[Task item A] In the Echelon article, reproduce the passage starting at "Screenshot of gameplay" and ending at "continuity as Echelon.", substituting "spacecraft" for "fighters".
[Task item B] Please list every person named in the Development section of the Echelon article.
[Task item C] Extend the Echelon article with the next part, picking up after its final sentence.

[Study text]
--------

- Developer: MADia Entertainment
- Publishers: CIS: Buka Entertainment; WW: Bethesda Softworks;
- Platform: Windows
- Release: RU: March 21, 2001; NA: May 11, 2001; UK: September 28, 2001; Wind Warriors RU: October 24, 2002; UK: November 14, 2003; NA: February 9, 2004;
- Genres: Action, simulation
- Modes: Single-player, multiplayer

= Echelon (2001 video game) =

Echelon («Шторм») is a 3-D science fiction flight simulator video game developed by Saint Petersburg developers MADia Entertainment. It was published in Russia by Buka Entertainment, and in all other territories by Bethesda Softworks.

==Gameplay==

Screenshot of gameplay

It involves flying futuristic fighters in combat scenarios. The game can be played locally or on a local area network with up to 32 players. The Russian version of the game is called "Шторм" ("Storm"). Operation: Matriarchy (also developed by MADia) takes place in the same continuity as Echelon.

==Plot==
In the game, you decide the fate of the entire Galactic Federation. The aggressors from the planet Velian, having new weapons that make them almost invincible, are trying to destroy the Federation and capture all of its colonies. The Velians are ruthless to those who are trying to get in their way. They calmly burn entire planets if they show resistance.
The player will have to go from the cadet of the Training Center of the Air Force of the Federation to one of the best Air Force aces, who is assigned the most difficult tasks.

==Development==
The game went gold on April 26, 2001. The game was originally called Storm but that name later proved unavailable. Pete Hines (Bethesda's director of marketing and public relations) and Bethesda's Todd Vaughn were given the task of renaming the game. One morning Todd came to Hine's desk and said, 'How about Echelon?' They liked the military reference and it just sounded cool, so they went with it, hoping there would be no conflicts. The name idea was sent to Brent Erickson, who was VP of development at Bethesda West the company's subsidiary that developed the Bethesda racing titles for a number of years. Erickson liked the name.

--------

[Material supplied]
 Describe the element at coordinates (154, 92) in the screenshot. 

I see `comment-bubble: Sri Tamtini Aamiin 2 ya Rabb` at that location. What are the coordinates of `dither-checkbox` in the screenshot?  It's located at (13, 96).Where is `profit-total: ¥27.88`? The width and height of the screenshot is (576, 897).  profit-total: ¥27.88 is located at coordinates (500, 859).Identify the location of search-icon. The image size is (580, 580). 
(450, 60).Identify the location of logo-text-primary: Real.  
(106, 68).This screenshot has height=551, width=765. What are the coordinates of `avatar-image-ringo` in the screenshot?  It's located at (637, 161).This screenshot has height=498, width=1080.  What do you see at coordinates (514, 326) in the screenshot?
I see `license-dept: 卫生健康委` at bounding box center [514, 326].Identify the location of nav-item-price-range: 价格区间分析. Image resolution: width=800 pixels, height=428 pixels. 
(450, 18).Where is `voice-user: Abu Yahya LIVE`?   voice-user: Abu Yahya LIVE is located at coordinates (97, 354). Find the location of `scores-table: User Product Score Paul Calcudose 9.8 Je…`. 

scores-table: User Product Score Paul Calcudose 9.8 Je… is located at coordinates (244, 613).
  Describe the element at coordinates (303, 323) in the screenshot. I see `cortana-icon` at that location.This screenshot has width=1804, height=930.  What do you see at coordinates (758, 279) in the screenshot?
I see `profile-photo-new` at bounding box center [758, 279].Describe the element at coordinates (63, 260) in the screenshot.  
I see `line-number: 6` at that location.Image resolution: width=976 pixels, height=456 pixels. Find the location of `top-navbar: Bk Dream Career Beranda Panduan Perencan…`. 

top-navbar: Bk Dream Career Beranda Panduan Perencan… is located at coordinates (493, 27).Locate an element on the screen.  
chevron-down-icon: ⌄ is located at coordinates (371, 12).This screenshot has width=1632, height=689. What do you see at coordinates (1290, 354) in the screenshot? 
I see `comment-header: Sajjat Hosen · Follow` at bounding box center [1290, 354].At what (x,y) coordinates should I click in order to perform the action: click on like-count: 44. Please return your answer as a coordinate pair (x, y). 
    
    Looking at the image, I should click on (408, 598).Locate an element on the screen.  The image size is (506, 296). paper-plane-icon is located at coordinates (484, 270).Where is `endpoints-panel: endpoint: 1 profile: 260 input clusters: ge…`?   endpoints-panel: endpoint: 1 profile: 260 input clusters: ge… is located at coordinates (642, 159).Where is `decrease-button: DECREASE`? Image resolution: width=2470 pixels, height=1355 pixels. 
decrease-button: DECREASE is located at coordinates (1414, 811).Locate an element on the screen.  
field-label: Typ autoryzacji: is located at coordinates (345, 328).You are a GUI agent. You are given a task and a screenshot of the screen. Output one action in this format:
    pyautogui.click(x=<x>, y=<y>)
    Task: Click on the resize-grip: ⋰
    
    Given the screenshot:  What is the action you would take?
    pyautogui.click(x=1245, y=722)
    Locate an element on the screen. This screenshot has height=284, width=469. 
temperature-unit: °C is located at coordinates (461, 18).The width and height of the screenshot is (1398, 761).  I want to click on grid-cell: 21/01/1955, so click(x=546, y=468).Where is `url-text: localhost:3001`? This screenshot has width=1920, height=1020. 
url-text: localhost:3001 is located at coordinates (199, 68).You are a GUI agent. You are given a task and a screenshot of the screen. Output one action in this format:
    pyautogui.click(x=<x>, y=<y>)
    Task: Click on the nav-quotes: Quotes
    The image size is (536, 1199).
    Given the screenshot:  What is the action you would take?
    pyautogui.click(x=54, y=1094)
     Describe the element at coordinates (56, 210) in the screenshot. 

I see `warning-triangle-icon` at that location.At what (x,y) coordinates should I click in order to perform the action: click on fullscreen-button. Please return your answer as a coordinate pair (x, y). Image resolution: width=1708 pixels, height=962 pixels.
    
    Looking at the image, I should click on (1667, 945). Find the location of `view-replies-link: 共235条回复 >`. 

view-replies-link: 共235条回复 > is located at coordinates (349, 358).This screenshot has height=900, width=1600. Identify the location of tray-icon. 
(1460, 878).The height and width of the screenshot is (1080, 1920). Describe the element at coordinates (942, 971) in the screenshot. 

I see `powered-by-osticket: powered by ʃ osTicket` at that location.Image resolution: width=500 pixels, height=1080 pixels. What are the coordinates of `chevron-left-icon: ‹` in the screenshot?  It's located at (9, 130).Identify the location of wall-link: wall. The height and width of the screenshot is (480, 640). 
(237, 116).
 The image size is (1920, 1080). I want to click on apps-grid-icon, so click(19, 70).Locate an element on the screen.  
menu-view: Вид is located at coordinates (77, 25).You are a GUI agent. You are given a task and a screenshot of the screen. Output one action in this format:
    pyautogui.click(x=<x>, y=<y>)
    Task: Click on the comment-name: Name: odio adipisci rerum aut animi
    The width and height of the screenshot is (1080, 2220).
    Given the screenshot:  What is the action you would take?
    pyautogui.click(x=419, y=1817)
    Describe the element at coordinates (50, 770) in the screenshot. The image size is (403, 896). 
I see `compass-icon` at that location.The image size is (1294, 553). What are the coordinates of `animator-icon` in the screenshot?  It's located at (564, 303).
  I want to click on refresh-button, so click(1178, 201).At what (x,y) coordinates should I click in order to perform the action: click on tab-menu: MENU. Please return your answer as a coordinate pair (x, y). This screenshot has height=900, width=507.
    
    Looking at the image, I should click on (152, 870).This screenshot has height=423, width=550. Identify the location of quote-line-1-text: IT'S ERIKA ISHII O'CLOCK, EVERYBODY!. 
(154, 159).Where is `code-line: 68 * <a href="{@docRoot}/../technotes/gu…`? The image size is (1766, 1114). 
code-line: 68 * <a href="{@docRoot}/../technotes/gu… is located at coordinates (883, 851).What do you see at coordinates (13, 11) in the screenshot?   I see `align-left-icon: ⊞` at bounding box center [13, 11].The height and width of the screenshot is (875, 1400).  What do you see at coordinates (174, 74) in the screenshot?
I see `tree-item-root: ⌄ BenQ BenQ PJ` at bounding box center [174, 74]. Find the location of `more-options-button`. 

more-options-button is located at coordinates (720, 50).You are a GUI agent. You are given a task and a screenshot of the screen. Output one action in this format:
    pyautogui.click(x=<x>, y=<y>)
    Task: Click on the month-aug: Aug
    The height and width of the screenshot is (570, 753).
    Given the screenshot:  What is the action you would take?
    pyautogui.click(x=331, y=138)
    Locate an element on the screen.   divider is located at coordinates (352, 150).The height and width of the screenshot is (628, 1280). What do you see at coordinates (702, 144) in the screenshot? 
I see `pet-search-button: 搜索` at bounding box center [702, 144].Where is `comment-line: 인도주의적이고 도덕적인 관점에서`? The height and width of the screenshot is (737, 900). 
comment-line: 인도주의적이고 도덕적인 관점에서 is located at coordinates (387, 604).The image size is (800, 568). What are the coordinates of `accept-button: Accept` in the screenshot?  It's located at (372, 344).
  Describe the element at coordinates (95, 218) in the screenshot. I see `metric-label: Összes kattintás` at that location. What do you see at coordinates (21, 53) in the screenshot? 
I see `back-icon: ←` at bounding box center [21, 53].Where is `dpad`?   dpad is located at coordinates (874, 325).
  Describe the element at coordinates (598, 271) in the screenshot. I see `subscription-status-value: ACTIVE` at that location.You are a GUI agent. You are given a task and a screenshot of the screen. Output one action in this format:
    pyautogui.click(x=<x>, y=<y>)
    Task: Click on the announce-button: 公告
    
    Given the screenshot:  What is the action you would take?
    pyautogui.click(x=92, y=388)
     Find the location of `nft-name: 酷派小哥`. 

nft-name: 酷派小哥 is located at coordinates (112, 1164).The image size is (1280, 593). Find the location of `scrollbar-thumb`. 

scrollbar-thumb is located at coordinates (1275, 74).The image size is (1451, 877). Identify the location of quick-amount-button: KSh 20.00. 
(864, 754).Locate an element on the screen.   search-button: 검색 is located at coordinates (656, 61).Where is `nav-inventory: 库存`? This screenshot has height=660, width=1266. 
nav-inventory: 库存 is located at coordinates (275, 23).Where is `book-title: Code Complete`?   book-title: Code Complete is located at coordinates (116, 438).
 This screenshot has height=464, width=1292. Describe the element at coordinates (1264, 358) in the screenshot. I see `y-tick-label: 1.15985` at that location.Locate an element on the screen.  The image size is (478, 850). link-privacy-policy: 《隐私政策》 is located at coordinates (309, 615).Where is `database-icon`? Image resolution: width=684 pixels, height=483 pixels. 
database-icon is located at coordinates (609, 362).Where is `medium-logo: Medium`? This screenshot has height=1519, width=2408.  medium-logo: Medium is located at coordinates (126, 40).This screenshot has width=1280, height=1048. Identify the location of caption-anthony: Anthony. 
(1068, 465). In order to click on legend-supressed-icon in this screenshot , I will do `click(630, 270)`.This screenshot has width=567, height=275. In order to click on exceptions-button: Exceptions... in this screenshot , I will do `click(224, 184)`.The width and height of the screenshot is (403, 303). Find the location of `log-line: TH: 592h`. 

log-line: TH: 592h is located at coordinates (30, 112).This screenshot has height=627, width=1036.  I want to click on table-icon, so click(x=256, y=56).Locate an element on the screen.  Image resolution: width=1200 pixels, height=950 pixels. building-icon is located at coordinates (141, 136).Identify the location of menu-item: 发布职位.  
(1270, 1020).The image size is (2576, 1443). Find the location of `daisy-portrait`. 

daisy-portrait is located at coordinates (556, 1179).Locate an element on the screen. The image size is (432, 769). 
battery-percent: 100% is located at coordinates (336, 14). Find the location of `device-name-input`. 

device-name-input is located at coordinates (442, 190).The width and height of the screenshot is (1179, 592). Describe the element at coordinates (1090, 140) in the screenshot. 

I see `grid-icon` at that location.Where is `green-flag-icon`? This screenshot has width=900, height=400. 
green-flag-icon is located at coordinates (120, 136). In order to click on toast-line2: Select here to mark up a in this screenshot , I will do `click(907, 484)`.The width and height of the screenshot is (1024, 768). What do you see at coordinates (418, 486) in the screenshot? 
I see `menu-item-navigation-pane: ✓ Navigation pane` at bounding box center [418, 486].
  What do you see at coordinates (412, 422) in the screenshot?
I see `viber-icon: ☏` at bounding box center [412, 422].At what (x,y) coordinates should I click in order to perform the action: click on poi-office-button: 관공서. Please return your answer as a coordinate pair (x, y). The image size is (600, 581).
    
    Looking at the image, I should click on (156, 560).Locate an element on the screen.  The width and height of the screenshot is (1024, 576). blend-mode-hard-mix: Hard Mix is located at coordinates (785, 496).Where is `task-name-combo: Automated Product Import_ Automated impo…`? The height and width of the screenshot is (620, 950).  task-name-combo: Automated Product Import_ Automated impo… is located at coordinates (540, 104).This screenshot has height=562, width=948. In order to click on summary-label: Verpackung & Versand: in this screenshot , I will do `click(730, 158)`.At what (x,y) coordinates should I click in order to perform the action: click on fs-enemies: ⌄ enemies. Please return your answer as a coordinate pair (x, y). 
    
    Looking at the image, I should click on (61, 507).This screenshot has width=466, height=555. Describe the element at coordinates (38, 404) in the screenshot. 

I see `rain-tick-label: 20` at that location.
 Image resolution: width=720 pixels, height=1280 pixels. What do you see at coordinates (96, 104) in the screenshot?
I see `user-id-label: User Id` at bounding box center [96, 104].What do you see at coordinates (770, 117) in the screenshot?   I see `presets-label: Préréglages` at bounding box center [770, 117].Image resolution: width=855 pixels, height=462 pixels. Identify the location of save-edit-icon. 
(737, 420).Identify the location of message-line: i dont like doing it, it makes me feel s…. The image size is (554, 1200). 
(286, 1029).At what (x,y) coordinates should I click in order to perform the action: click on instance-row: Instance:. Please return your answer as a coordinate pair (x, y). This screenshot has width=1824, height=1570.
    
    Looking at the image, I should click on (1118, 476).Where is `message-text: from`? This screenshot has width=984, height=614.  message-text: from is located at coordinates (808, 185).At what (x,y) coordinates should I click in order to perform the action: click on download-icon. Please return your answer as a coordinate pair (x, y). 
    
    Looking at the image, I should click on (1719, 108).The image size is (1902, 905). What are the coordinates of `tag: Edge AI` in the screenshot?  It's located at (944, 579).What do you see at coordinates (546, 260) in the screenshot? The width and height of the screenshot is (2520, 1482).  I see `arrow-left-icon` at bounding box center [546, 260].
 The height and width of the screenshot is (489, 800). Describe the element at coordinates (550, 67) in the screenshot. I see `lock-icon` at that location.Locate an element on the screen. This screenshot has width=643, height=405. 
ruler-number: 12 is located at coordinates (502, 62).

--------

[Written reply A]
Screenshot of gameplay

It involves flying futuristic spacecraft in combat scenarios. The game can be played locally or on a local area network with up to 32 players. The Russian version of the game is called "Шторм" ("Storm"). Operation: Matriarchy (also developed by MADia) takes place in the same continuity as Echelon.

[Written reply B]
Pete Hines
Todd Vaughn
Brent Erickson

[Written reply C]
==Reception==

Echelon received "mixed or average reviews" according to the review aggregation website Metacritic. Steve Butts of IGN said, "In all Echelon is a very welcome addition to the flight sim genre. It takes an approach that most other developers have neglected. Still, the execution and design aren't entirely up to the possibility of the concept. You'll play it, you'll enjoy and, ultimately, put it aside for more traditional games that offer a lot more sparkle." GameSpot said, "In spite of its problems, Echelon does hit close enough to the mark to offer some fast and flashy, but ultimately shallow, thrills." However, Jim Preston of NextGen said of the game, "Credit to Buka for trying to combine two genres, but predictably it neither soars nor crashes."

Aggregate score
| Aggregator | Score |
|---|---|
| Metacritic | 70/100 |

Review scores
| Publication | Score |
|---|---|
| Computer Gaming World | 3.5/5 |
| Eurogamer | 7/10 |
| Game Informer | 9/10 |
| GameRevolution | C |
| GameSpot | 7/10 |
| GameSpy | 7/10 |
| GameStar | 48% |
| GameZone | 7.5/10 |
| IGN | 7.2/10 |
| Jeuxvideo.com | 13/20 |
| Next Generation | 3/5 |
| PC Gamer (US) | 91% |

===Awards===
The game was a runner-up for "Sci-Fi Simulation Game of the Year" at GameSpots Readers' Choice Awards 2001.

==Controversy==

There was controversy regarding the U.S release of the game in which Bethesda refused to pay MADia for boxed sales of the game.